In case you missed it, we recently launched a new dashboard experience at Outerbase called Boards. That was the first step toward making business intelligence feel intuitive and clean. The next step is to improve how we turn raw numbers into visuals you can absorb at a glance. This means giving you charts that look good, are also easy to customize and embed, and that feel like a natural extension of your brand.
Reflecting Your Brand
Something we have heard frequently from users was that they wanted charts that didn’t just look good—they wanted charts that looked like their charts. This might seem like a small detail. But when you’re putting charts directly into your own app or slide deck, style matters. If your product has a certain color scheme or feel, you don’t want charts that look like they were slapped in there randomly. You want charts that fit right in, as if they were hand crafted by your own engineering team.
And if you were interested in embedding, it couldn’t be a one size fits all solution, often times users wanted to embed into something entirely different than what we were expecting. Some teams use React, others don’t. We wanted anyone to be able to embed Outerbase charts without hitting a wall of technical requirements. That meant we needed a charting solution that was flexible enough to stand on its own—something we could ship as a web component and know it would work anywhere.
The Journey To Get Here
We tried multiple data visualization libraries before settling on one that felt right. Each taught us something different about what we needed.

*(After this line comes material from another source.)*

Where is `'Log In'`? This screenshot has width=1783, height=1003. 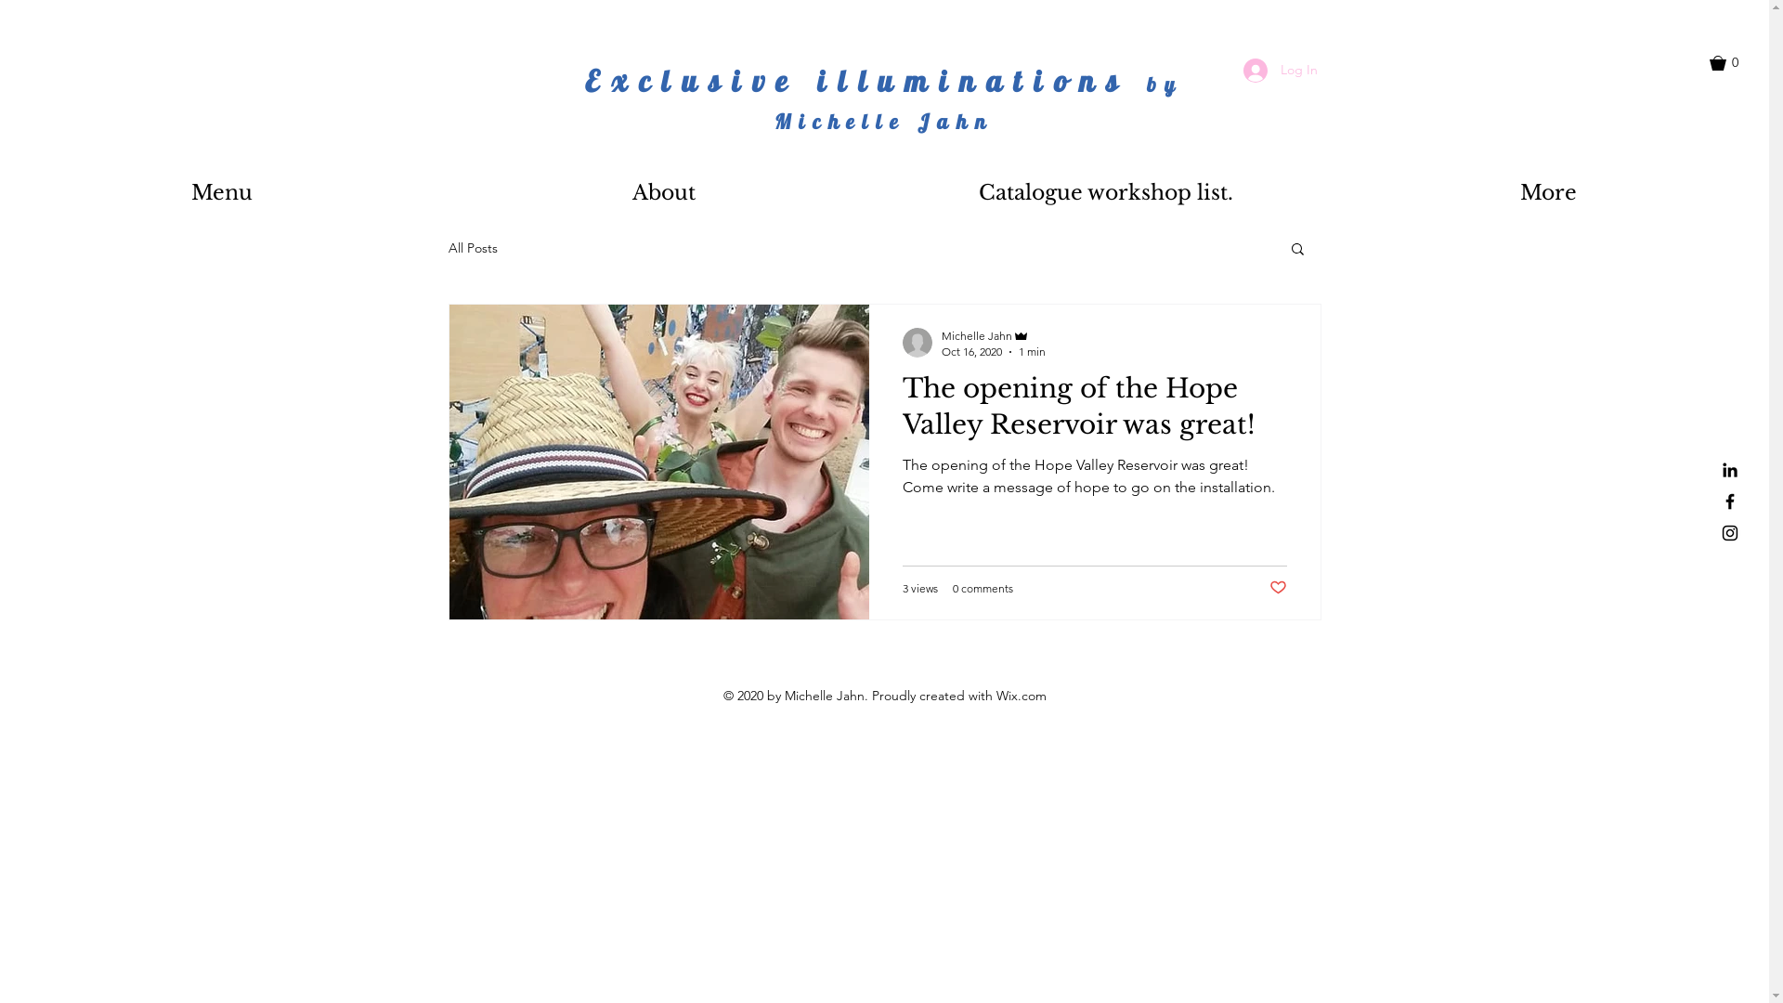
'Log In' is located at coordinates (1278, 70).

We started with the Tremor library. Tremor’s charts were beautiful and straightforward, which was great. But we found it hard to reshape them into something that reflected our brand, let alone our user's brand. Under the hood, Tremor relied on Recharts, which made turning them into web components more trouble than it was worth. They looked nice, but we couldn’t easily make them truly ours or integrate them everywhere we wanted.

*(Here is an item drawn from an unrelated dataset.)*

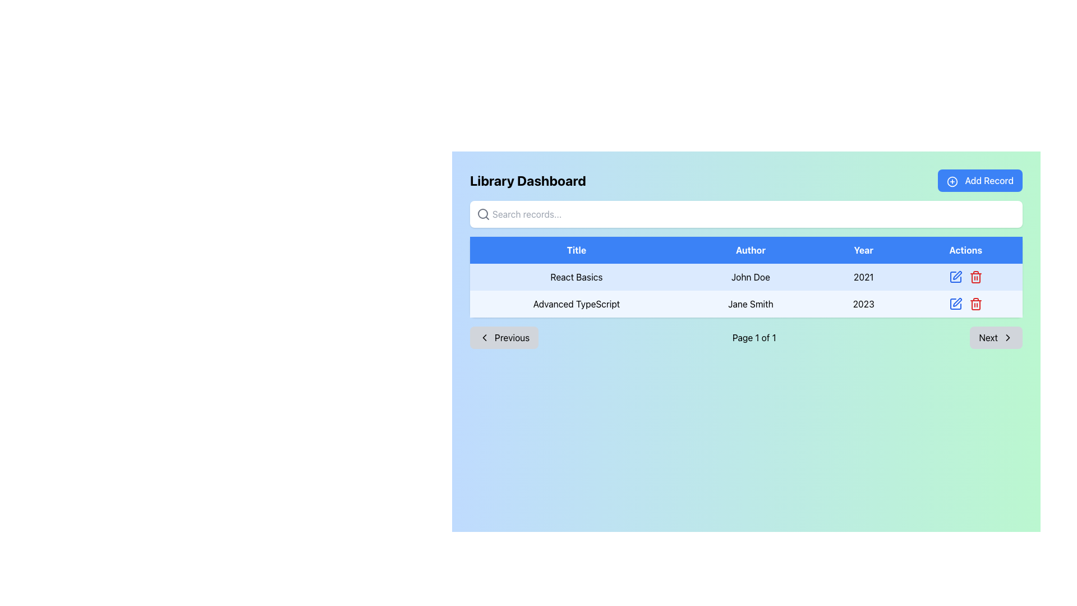  I want to click on the circular graphical element that is part of the search icon located in the top-left area of the user interface, so click(483, 214).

Next, we tried Observable Plot. The appeal here was the opposite: it gave us fine-grained control. We could tweak almost anything. And it was easier to turn Plot charts into web components. But Plot was particular about how you defined charts and what data you fed them. This wasn’t just a small bump; it made it hard to create a general, plug-and-play experience for a wide range of users. It also lacked common chart types people asked for, including the Pie Chart.
We learned from each step and we have nothing negative to say with any of the libraries we tried, they all have their use cases. Ours was just unique. Tremor showed us the value of simplicity. Plot reminded us how useful customization can be. But we still needed a tool that felt expansive yet manageable, and that we could shape to fit everyone’s data—without forcing you to reshape your data to fit it.
Why ECharts
That’s when we found ECharts. Backed by Apache and widely used, which gave us confidence in it having a strong foundation. It also offers a broad range of chart types and features. It’s flexible enough to integrate with any brand, and it can be built into a web component without making you jump through hoops.
Furthermore, with ECharts, we can now support new chart types like Pie, Radar, and Funnel. It enabled us to provide much more granular customization. Now you can easily tune colors, themes, backgrounds, and sizing. Instead of having to wrestle with code or settle for whatever default style we hand you, you can shape your charts so they feel like they came from your own design team.
Charting the Future
These new charts set the stage for future features: offering drilling down into charts for more detail, caching data so charts load instantly, and eventually revealing deeper insights that are hard to spot otherwise. We started this journey wanting to make charts that weren’t just pretty and “nice to have,” but essential. With our new charts we are well on that path.
When we first set out to improve charts, we knew we wanted two things: easy to build beautiful data visualization that fit our vision and brand, and ones that could match your brand without friction. With our new charts, we think we’ve found it.
Conclusion
Good charts aren’t just beautiful, they're informative. They are a way to understand data almost instantly. They help you see what you’ve been missing by just staring at rows and columns, and help you share that understanding with others. With our new charts, we’re giving you something that’s flexible, easy to embed, and genuinely yours. We’re still building toward an ideal charting experience, and we hope each new improvement makes Outerbase feel less like software you use and more like software you made.